Lead Security Engineer, Enterprise Security
Overview
At Klaviyo, we value diverse backgrounds, experiences, and perspectives. This role is hybrid, with an expectation of coming into the office three times per week.
Responsibilities
Partner across several teams to drive the security architecture and lifecycle of Klaviyo’s critical SaaS applications, from procurement to offboarding
Ensure the design and operations of identity and access management (IAM) across corporate SaaS platforms, including Just-in-Time Access (JITA), privilege management, and SSO/SCIM integrations; ensuring identity implementation meets or exceeds security standards
Mature and expand Klaviyo’s Zero Trust network architecture — establishing web gateways, defining secure access policies, and building the foundation for a modern corporate network security posture
Champion an AI-first approach to security engineering: designing, prototyping, and iterating with AI tools, and owning the responsible review and deployment of AI-generated artifacts
Manage and mature Cloudflare WAF policies and other perimeter security controls, ensuring coverage, tuning, and continuous improvement
Expand and mature Klaviyo’s endpoint security strategy and tooling, partnering with IT, Detection, Response, and the broader security teams to achieve full endpoint visibility, proactive threat coverage, and rapid response capability across the fleet
Deliver complex, multi-team projects by decomposing technical problems into actionable workstreams, setting the pace through all phases from requirements through production
Requirements
Have 7+ years of experience in security or infrastructure engineering roles, with demonstrated ownership of enterprise security domains such as SaaS security, IAM, Zero Trust, endpoint security, or cloud-delivered security services
Approach every project AI-first: you design with AI, refine with AI, and take full responsibility for validating and owning what you deploy — you are not a passive consumer of AI output
Hands-on by default — you are equally comfortable writing policy-as-code, reviewing architecture, and debugging a production issue
Proficient with Terraform for building and maintaining infrastructure-as-code across enterprise security systems
Experienced operating in AWS environments, with strong familiarity with cloud security services, IAM policies, and secure architecture patterns
Experience with enterprise IdP solutions such as Okta, AWS Cognito
Experienced with enterprise security tooling such as Cloudflare (WAF, gateway), Wiz (CNAPP/cloud security), and CrowdStrike (EDR/endpoint)

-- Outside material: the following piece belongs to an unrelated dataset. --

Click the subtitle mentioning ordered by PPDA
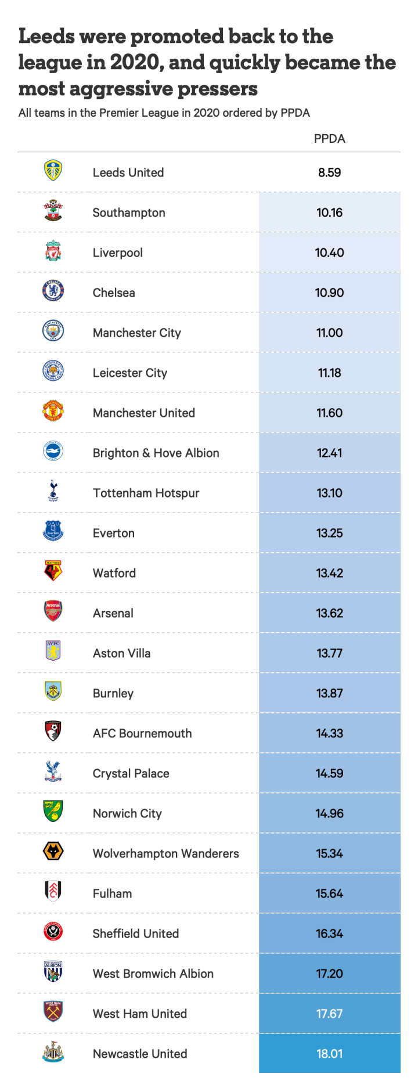Screen dimensions: 418x1092 point(164,113)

Knowledgeable in secrets management, JITA, and modern identity patterns including SSO, SCIM, and privileged access workflows including SAML 2.0, SCIM, OAuth and OIDC — note this is not a dedicated IAM role; fluency in these areas supports broader enterprise security ownership, not identity program management
Experienced mentoring engineers and working through influence: you raise the bar for the people around you and hold team-wide technical standards
Qualifications
Nice to have: experience with GCP or Azure environments, Spacelift for IaC orchestration, AI agent development, or securing AI coding platforms (e.g., Lovable, Vercel, Cursor)
Benefits
Our total compensation package may include participation in the company’s annual cash bonus plan, variable compensation (OTE) for sales and customer success roles, equity, sign-on payments, and a comprehensive range of health, welfare, and wellbeing benefits based on eligibility.
Pay
The base salary offered for this position is determined by several factors, including the applicant’s job-related skills, relevant experience, education or training, and work location.
Schedule
This role is hybrid, with an expectation of coming into the office three (3) times per week.